In what is easily the most personally lamentable shutter announcement that I’ve ever posted in ML, I regret to report that beloved K-town mainstay Arirang, has reportedly closed.

During the past decade of eating in K-town, Arirang has been an agent of good times – cheerful and laid back service, cheap soju and fairly priced, awesome food that made the place a bargain whether you’re a lunch time or dinner time punter. I recall drunk dinners and hungover midweek lunches of sujebi, knife cut flecks of dough, swimming in profoundly rich bowls of chicken broth and many glasses of soju. Similar fare is non-existent in NYC – one would have to travel to Queens to get something similar.

I recall being so enamored with this place, that I submitted a hackneyed love letter to Zach, thus sealing my place as a contributor to this site over 4 years ago.

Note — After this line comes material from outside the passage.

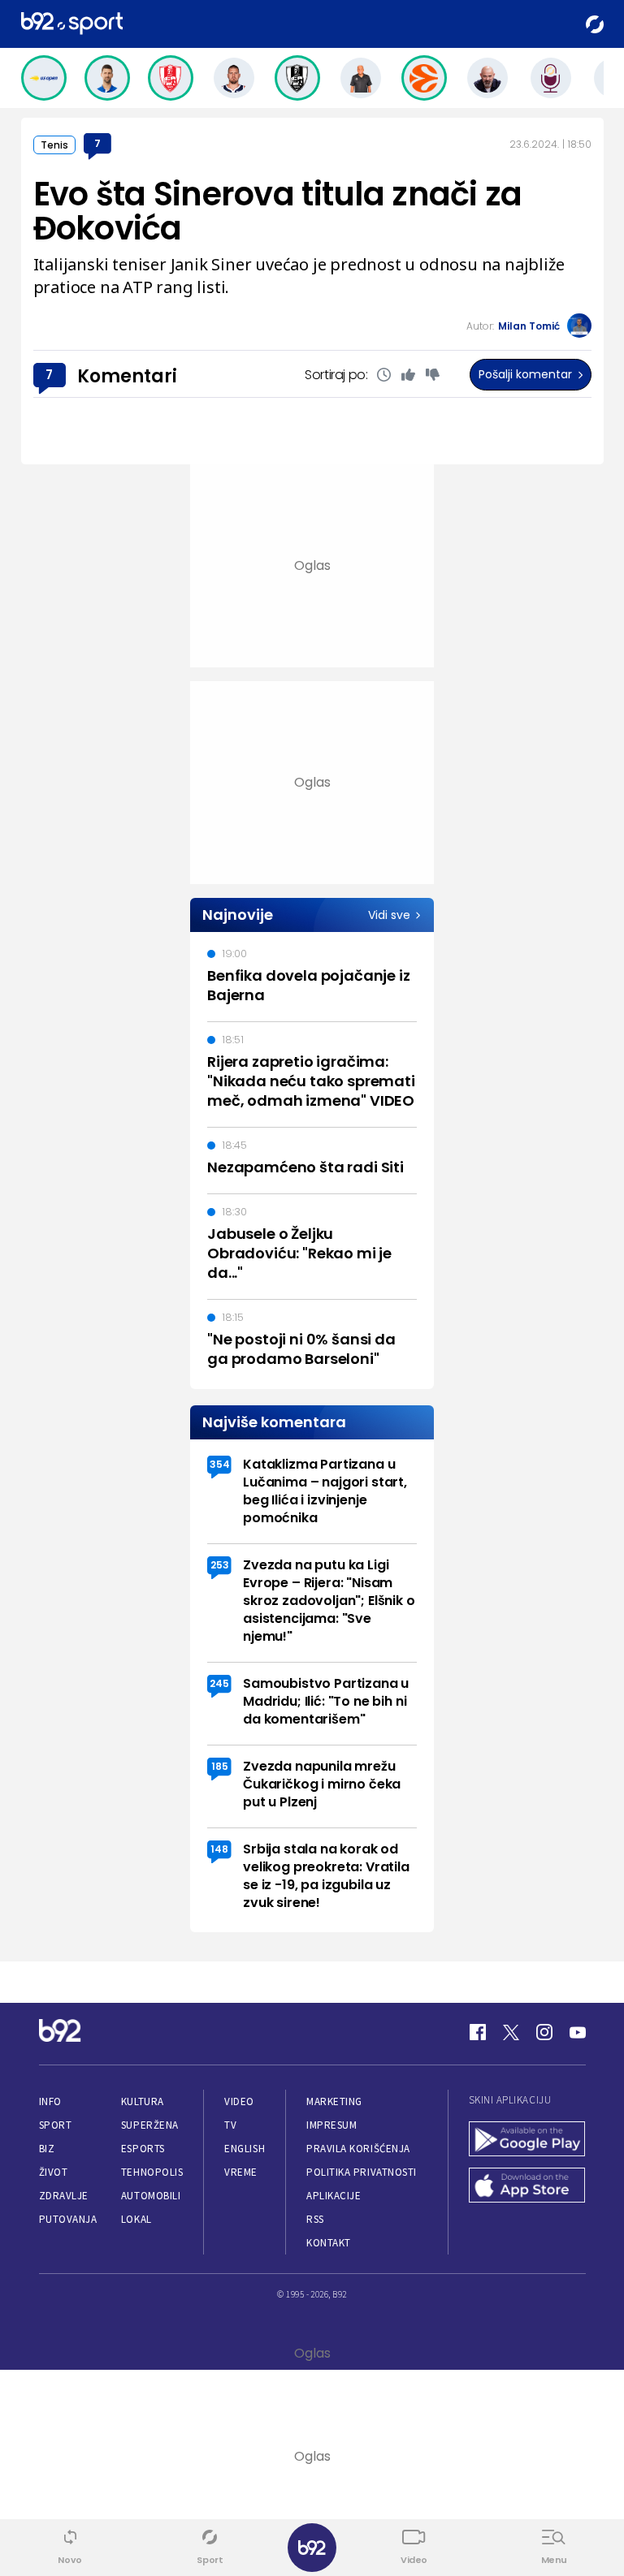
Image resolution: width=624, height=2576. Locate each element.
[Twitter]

In Korean culture, the provenance of the term ‘Arirang‘ – often used as an unofficial Korean national anthem – denotes certain aspects of hope and optimism. In keeping with this theme, I can only hope that the future proprietor does this space justice.

Lunch’er “Chris” Reports: Arirang’s Chicken Tastes Like Chicken

A few weeks ago Lunch’er “Chris6Sigma” was kind enough to check out the Korean Noodle Soup cart on 49th btw. 6+7th and report back.  This week he has turned his attention to Arirang in Koreatown, and sent in this report:

Arirang Entrance on 32nd St

Being ‘a chicken’ is a multilateral term, but is usually used in negative connotations. e.g. “The French were a bunch of surrender monkey chickens during WWII” or “What are you McFly… a chicken?” Similarly, ‘tasting like chicken’ is a phrase reserved for bland and unimaginative cuts of protein.

At Arirang (on 32nd btw. B’way+5th) the chicken… tastes like chicken. Americans have gotten so used to battering and deep frying their birds, smothering them with sauces, gravy and a heavy hand of spice, we’ve forgotten what chicken actually tastes like. In the process of commoditization and modernization, the once noble fowl has become so bland that it’s an unspoken requirement that a chicken be heavily seasoned or sauced to make it palatable.

However, the chicken soups at Arirang taste cleanly and boldly of chicken. Sheer poultry flavor, savory, fragrant, familiar, and yet exotic for those who grew up eating skinless boneless chicken breasts deep fried or smothered in mushroom gravy or some other Midwestern concoction.